• What is needed: Repeat the rows below word for word, starting with the line that contains "You are a computer-use agent. Viewport: 1399px" and going on through the line that contains "I will point(699,169).", both included.

— Begin —

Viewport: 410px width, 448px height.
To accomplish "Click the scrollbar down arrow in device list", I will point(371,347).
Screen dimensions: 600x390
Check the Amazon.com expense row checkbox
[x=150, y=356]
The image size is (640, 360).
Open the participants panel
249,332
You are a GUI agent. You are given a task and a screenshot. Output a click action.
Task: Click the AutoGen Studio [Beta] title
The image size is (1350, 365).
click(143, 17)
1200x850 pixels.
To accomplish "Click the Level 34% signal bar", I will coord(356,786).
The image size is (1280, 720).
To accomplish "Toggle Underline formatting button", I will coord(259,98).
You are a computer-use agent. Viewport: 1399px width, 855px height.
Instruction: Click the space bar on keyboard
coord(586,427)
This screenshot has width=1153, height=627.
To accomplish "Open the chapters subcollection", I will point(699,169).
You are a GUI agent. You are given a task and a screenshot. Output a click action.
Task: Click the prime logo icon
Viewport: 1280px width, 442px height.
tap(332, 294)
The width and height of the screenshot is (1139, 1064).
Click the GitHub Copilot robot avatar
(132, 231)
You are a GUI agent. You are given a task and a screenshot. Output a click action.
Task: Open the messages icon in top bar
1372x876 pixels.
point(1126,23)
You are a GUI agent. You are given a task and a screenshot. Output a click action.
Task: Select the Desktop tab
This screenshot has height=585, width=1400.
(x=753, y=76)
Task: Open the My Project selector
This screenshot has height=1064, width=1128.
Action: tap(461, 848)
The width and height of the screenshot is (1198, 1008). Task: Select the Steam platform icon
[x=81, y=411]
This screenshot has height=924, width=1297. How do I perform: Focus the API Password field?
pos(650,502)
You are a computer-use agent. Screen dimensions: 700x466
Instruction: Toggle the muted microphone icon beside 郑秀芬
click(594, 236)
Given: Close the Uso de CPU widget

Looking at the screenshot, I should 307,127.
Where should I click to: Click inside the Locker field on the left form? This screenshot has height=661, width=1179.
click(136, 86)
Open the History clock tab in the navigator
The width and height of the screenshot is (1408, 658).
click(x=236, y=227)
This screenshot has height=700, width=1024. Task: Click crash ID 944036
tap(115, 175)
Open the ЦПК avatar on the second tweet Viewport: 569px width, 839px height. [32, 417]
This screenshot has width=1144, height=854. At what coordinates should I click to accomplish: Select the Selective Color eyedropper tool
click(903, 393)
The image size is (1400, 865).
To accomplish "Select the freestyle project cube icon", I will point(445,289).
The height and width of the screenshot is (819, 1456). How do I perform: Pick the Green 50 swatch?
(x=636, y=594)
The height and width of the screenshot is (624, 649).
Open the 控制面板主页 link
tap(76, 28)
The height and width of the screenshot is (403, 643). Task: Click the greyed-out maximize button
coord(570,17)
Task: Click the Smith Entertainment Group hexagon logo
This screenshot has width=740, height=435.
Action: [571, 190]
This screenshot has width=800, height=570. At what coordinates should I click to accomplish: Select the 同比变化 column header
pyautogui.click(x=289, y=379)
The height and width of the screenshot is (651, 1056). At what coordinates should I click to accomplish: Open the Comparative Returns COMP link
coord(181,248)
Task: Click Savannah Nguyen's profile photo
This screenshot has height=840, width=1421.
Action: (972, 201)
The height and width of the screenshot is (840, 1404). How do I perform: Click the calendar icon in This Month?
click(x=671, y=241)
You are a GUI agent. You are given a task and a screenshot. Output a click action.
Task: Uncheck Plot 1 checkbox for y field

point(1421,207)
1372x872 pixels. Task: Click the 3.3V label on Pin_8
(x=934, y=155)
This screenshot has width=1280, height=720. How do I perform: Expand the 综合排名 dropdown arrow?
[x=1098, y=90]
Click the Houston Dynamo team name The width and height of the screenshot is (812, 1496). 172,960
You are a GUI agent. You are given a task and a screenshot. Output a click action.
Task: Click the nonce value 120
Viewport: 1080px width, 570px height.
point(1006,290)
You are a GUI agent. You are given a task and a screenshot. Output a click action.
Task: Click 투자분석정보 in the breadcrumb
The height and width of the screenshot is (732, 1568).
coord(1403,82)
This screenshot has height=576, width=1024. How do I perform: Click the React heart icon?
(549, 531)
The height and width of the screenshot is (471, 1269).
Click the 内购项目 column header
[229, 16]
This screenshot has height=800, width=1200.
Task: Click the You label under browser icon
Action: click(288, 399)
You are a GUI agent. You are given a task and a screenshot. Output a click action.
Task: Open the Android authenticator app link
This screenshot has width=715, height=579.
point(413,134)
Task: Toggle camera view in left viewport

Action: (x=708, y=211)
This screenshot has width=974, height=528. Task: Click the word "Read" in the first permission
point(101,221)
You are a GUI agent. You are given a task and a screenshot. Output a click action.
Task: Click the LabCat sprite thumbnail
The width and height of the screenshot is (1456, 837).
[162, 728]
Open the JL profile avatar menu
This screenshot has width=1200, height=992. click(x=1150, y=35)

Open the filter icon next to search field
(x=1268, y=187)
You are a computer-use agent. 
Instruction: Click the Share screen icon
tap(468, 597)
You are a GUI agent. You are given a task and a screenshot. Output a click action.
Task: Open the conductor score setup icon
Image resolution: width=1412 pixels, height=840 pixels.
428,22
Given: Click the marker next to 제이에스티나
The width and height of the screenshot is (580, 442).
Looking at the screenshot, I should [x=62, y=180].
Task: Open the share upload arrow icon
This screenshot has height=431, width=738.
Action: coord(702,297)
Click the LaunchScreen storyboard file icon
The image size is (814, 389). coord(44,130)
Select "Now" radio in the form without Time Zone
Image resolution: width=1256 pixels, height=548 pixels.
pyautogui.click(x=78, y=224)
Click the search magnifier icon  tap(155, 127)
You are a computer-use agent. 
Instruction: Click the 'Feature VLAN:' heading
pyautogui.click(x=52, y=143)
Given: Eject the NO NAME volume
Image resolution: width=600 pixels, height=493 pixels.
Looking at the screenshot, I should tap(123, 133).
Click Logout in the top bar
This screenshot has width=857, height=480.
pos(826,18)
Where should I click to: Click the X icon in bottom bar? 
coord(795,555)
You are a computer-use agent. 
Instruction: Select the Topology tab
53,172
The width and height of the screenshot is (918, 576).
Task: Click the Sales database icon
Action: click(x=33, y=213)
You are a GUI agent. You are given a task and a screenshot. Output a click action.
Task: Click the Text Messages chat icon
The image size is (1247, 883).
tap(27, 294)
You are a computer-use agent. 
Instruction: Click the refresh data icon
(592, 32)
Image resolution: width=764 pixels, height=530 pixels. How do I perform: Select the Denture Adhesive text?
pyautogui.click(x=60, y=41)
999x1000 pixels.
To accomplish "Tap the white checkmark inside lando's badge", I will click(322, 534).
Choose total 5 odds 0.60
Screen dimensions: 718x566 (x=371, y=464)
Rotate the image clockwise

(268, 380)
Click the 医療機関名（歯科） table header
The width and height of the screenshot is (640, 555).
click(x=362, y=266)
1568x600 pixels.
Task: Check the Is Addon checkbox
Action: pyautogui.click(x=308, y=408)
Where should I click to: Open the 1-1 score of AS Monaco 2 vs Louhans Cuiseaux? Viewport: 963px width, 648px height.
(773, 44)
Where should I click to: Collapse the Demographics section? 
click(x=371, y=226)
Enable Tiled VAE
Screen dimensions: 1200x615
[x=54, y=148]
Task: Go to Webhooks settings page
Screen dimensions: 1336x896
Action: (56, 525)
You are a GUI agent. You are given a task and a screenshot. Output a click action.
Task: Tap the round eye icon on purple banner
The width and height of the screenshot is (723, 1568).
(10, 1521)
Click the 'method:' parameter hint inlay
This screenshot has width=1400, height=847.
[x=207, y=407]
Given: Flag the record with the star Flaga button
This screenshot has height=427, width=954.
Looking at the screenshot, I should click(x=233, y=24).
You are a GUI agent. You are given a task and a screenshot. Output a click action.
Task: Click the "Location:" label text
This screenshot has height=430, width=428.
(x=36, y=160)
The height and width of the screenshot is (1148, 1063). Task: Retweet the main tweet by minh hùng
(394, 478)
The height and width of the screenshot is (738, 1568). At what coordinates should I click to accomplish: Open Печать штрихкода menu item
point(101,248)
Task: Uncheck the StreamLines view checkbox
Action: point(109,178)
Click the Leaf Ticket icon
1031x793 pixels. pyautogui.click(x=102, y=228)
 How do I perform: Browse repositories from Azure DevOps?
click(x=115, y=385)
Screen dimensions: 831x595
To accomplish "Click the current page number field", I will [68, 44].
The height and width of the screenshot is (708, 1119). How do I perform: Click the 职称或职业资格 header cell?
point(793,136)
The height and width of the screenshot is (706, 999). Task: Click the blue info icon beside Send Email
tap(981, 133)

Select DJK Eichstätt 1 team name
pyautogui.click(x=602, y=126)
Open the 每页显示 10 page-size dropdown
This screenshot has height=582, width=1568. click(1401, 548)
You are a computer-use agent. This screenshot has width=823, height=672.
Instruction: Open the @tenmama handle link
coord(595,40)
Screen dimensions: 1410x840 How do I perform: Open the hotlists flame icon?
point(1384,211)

— End —

• Solution to this problem:
You are a computer-use agent. Viewport: 1399px width, 855px height.
Instruction: Click the space bar on keyboard
coord(586,427)
This screenshot has width=1153, height=627.
To accomplish "Open the chapters subcollection", I will point(699,169).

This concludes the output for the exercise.